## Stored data
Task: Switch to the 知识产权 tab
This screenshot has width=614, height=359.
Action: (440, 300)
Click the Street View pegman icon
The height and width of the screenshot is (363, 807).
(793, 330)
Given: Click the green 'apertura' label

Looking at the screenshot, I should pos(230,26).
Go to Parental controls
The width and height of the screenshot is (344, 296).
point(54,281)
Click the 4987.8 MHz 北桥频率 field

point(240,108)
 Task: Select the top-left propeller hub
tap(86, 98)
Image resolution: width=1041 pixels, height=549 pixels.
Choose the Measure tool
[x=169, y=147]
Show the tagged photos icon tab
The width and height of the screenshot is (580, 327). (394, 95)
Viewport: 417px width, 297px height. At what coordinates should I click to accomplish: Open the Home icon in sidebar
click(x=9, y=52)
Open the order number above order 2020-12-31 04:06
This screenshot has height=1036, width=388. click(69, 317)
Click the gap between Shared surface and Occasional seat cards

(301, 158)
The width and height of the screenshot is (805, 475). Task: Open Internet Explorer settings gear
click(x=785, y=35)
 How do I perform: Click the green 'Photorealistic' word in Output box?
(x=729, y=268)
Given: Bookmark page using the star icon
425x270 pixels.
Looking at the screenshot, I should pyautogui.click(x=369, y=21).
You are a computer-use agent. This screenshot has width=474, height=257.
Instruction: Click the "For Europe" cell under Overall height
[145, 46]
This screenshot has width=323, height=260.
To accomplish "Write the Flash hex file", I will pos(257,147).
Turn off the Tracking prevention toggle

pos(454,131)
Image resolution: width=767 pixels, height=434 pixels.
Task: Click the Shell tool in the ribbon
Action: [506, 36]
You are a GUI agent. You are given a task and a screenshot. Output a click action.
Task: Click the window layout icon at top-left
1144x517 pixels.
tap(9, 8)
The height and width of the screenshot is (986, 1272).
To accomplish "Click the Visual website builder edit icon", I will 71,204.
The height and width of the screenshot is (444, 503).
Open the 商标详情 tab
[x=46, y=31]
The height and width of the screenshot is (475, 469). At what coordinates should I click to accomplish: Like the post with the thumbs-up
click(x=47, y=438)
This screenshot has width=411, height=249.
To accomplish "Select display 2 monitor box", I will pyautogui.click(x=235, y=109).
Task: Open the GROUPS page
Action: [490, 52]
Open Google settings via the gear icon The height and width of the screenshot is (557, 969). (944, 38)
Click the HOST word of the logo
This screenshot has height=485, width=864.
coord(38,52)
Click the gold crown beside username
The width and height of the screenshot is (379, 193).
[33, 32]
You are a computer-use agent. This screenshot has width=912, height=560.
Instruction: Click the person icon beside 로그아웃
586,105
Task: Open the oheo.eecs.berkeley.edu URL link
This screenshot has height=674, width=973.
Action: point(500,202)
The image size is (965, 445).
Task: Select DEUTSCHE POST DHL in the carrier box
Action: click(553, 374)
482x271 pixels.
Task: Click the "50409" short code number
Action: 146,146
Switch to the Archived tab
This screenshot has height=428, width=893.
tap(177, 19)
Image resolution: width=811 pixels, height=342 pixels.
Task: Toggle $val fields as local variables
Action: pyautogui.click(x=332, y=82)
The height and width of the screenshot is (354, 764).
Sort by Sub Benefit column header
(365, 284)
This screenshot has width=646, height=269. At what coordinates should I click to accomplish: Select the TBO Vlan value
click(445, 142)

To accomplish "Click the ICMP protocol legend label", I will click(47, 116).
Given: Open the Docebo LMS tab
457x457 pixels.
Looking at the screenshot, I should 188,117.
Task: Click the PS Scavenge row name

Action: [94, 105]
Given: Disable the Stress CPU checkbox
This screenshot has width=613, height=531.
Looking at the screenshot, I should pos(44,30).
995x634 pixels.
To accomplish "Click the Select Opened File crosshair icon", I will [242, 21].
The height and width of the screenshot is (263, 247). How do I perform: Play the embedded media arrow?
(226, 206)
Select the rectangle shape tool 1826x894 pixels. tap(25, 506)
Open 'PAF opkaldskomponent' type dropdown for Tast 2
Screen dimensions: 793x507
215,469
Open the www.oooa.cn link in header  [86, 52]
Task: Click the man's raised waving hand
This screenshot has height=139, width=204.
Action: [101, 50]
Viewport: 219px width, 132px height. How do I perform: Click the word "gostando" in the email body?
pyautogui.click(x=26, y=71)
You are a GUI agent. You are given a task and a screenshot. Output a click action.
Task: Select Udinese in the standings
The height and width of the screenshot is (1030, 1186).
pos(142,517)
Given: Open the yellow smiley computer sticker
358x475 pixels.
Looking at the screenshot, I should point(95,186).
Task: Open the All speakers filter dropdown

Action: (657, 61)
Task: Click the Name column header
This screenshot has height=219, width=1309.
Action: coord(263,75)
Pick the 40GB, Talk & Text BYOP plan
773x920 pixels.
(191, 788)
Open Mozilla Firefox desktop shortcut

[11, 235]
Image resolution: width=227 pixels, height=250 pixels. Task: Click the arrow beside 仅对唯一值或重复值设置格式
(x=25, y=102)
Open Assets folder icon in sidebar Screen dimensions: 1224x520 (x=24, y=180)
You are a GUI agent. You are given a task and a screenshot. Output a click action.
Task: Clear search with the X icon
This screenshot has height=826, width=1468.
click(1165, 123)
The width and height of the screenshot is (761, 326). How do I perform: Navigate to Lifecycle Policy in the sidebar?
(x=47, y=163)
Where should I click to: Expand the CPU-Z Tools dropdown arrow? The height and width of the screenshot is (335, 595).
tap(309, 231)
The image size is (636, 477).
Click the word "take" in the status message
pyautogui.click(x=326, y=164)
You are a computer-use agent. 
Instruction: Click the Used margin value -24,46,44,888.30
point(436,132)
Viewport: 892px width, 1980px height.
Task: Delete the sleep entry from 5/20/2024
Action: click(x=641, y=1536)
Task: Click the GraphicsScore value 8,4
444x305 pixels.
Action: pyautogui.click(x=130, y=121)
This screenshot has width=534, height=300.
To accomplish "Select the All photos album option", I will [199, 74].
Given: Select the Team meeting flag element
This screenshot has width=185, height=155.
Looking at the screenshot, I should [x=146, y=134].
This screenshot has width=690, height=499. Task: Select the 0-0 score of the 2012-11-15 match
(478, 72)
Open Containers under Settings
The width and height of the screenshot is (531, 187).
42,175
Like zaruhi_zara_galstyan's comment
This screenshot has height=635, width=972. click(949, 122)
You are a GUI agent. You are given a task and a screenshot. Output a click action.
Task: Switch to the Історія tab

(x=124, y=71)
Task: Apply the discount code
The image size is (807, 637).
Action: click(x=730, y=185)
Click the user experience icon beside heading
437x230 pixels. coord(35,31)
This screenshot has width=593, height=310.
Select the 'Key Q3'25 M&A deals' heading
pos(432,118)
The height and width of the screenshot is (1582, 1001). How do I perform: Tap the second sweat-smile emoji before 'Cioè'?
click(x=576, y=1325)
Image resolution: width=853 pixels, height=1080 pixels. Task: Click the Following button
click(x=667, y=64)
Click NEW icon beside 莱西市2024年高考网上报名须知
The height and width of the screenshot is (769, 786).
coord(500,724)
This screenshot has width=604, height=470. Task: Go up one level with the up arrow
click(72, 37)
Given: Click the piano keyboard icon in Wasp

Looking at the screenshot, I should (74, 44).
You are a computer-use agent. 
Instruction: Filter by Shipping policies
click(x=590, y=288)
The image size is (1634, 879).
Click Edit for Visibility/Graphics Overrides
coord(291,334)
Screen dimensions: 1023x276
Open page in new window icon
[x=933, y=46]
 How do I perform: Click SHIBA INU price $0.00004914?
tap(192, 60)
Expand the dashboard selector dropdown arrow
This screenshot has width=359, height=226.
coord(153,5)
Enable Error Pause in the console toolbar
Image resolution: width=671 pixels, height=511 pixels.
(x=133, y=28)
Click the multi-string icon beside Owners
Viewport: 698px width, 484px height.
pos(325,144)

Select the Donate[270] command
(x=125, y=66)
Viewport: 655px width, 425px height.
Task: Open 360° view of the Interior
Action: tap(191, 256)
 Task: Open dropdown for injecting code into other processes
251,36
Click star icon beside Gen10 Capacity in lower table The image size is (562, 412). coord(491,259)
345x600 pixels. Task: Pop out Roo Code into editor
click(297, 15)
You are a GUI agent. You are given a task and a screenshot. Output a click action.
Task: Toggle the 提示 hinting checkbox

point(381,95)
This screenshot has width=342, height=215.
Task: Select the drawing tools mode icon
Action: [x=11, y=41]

## Problem
Lines that contain "star" are the result; find them in the entries above and copy each one.

## Answer to the problem
Given: Bookmark page using the star icon
Click star icon beside Gen10 Capacity in lower table The image size is (562, 412). coord(491,259)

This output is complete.